Une grenouille dans une casserole

Il y a une image que j’emploie souvent, car elle me semble très révélatrice de nos comportements. Je l’appelle le principe de la grenouille. On peut la trouver sous différentes formes sur le web. La légende urbaine veut que, si on plonge une grenouille dans l’eau bouillante, elle saute pour se dégager de la casserole. En revanche, si on met la grenouille dans l’eau froide et qu’on allume un feu doux, la grenouille va cuire sans tenter de s’échapper.

Je tiens à préciser que :

  1. Je doute de la réalité physiologique de cette affirmation.
  2. Je ne mange pas de grenouilles.
  3. Je n’ai jamais expérimenté la cuisson de grenouille, vivante ou non, à feu doux ou dans l’eau bouillante.

Ceci dit, nous sommes souvent les grenouilles de la fable.

Quand la température monte

Tout d’abord, quand un changement arrive lentement, nous avons du mal à réaliser que les choses évoluent. Ce n’est que quand la situation atteint un point critique que, brutalement, notre conscience s’en empare. Notre entourage est alors très surpris de cette réaction que souvent personne n’a vu venir.

Ensuite, il arrive qu’on réalise très bien qu’une situation se dégrade. Mais, comme la grenouille de la fable, on se dit qu’on a survécu jusque-là et qu’on supportera bien un degré de plus. Comme le personnage Hubert dans le film « La Haine » qui raconte :

C’est l’histoire d’un homme qui tombe d’un immeuble de cinquante étages. Le mec, au fur et à mesure de sa chute il se répète sans cesse pour se rassurer : jusqu’ici tout va bien, jusqu’ici tout va bien, jusqu’ici tout va bien. Mais l’important n’est pas la chute, c’est l’atterrissage.

Hubert Koundé, La Haine (1995), écrit par Mathieu Kassovitz

La seule façon se sauter de la casserole avant  qu’il ne soit trop tard, c’est de prendre du recul. Analyser la situation, son évolution, mais surtout l’effet qu’elle a sur nous. Quand on fait cet effort, on se rend bien souvent compte que nous avons déjà encaissé bien plus que nous le réalisions jusque-là. Dans le prochain article, je vous expliquerai comment un simple cahier peut vous aider à faire ce chemin.

Dire « oui » nous engage

Dire « oui » peut aussi faire de nous des grenouilles. Ça commence souvent de façon toute à fait innocente. Untel nous demande de faire une petite chose pour lui. Évidemment on accepte. Par gentillesse. Parce que c’est une si petite chose. Puis Untel nous demande à nouveau de le faire. Et on accepte, parce qu’on avait dit « oui » la première fois. A ce moment-là, une spirale se met en place. Et Untel va nous demander de plus en plus de choses, naturellement. Et on aura beaucoup de mal à dire « non », parce qu’on a dit « oui ». Ce phénomène, l’engagement, est très utilisé par les vendeurs peu scrupuleux. Cette théorie est très bien décrite dans un bouquin qui se lit facilement et que je vous recommande : Petit traité de manipulation à l’usage des honnêtes gens.

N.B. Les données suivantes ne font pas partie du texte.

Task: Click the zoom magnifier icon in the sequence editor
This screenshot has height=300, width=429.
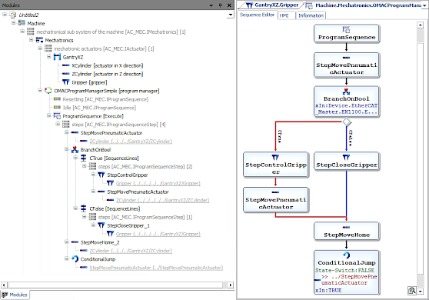Action: pos(411,291)
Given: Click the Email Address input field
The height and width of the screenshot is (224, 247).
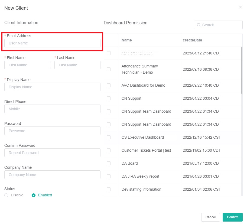Looking at the screenshot, I should click(x=52, y=43).
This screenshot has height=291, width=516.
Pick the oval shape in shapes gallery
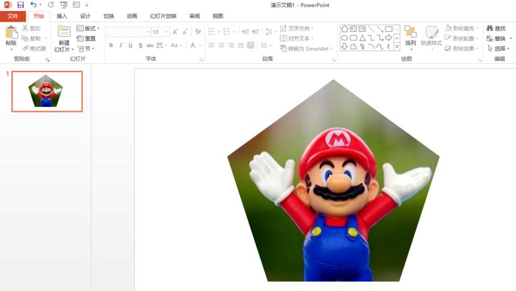pyautogui.click(x=345, y=37)
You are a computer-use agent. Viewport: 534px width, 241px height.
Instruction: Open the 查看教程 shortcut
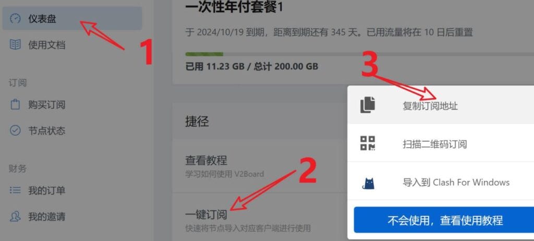click(206, 160)
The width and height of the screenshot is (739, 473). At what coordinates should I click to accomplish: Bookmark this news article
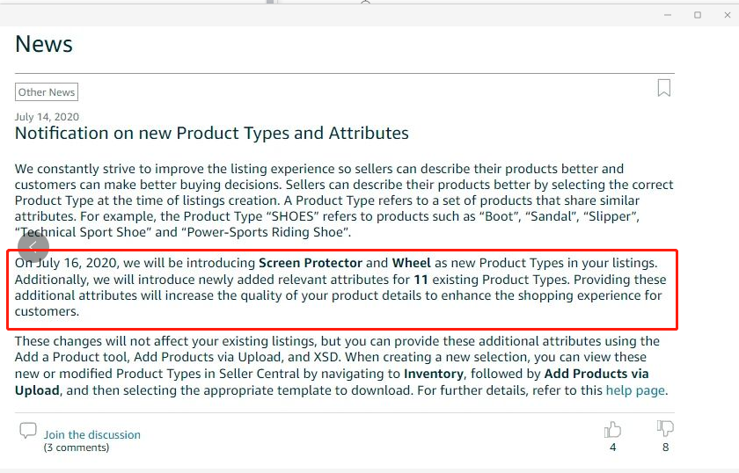664,88
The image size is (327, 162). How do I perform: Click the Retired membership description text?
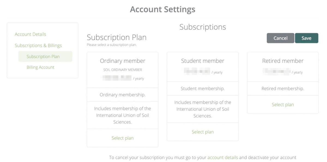click(283, 89)
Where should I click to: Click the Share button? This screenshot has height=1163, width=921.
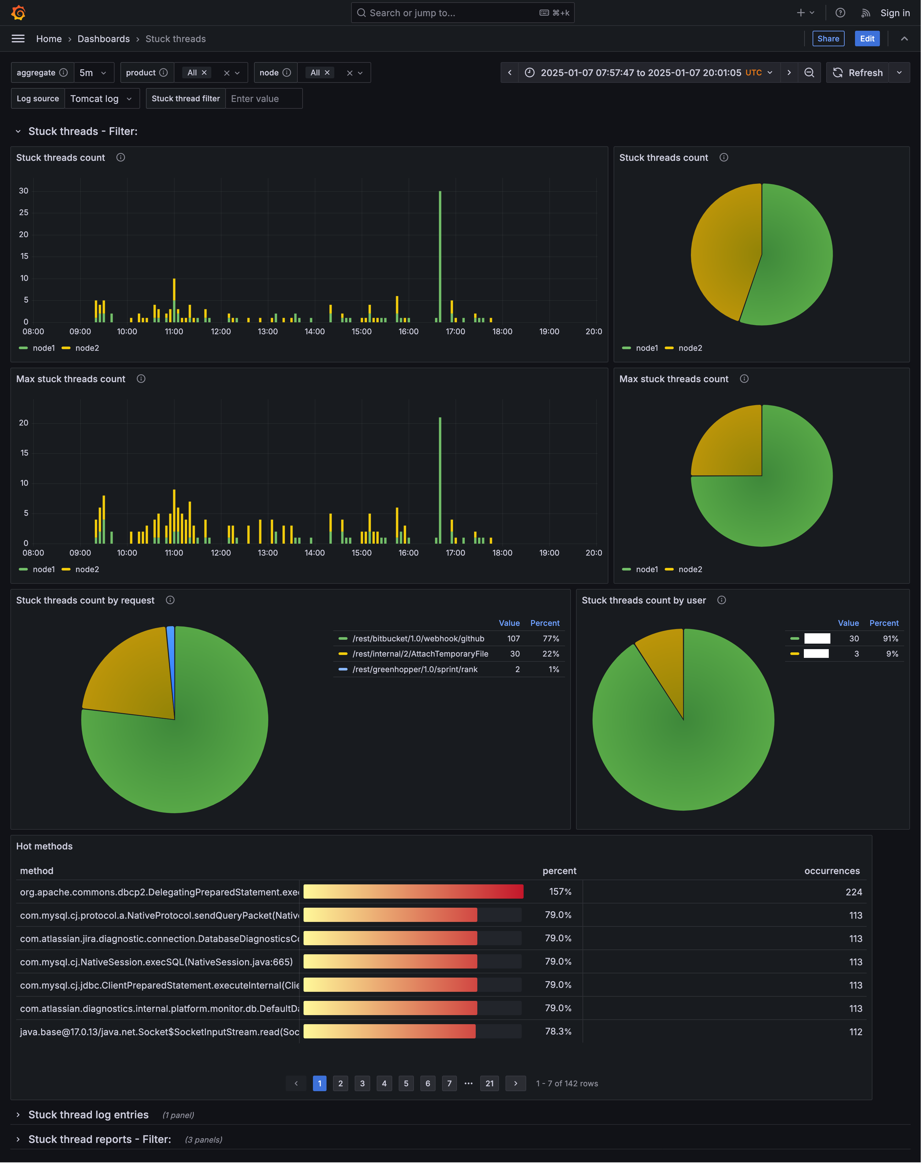tap(828, 38)
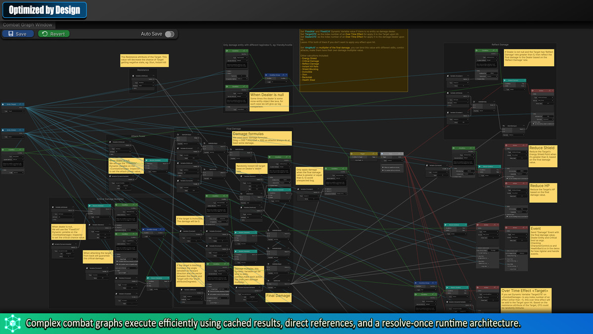Toggle the Auto Save switch
593x334 pixels.
tap(170, 33)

Alors il faut apprendre à dire « non », c’est sûr. Mais je ne vous engage pas forcément à refuser de donner du sel à la voisine d’en face qui vient vous en demander parce que sa salière est vide et qu’il est huit heure du soir. Mais peut-être que si c’est la troisième fois de la semaine et que vous sentez que c’est difficile de la renvoyer à sa cuisine les mains vides, vous penserez à la grenouille. Et à toutes ces situations, moins évidentes, où il faut finir par dire « non » ou finir cuit(e). Peut-être même que, ce jour-là, la voisine repartira quand même avec votre boîte de sel d’avance. Parce que ce que ses enfants mangeront aura un peu plus de goût grâce à vous.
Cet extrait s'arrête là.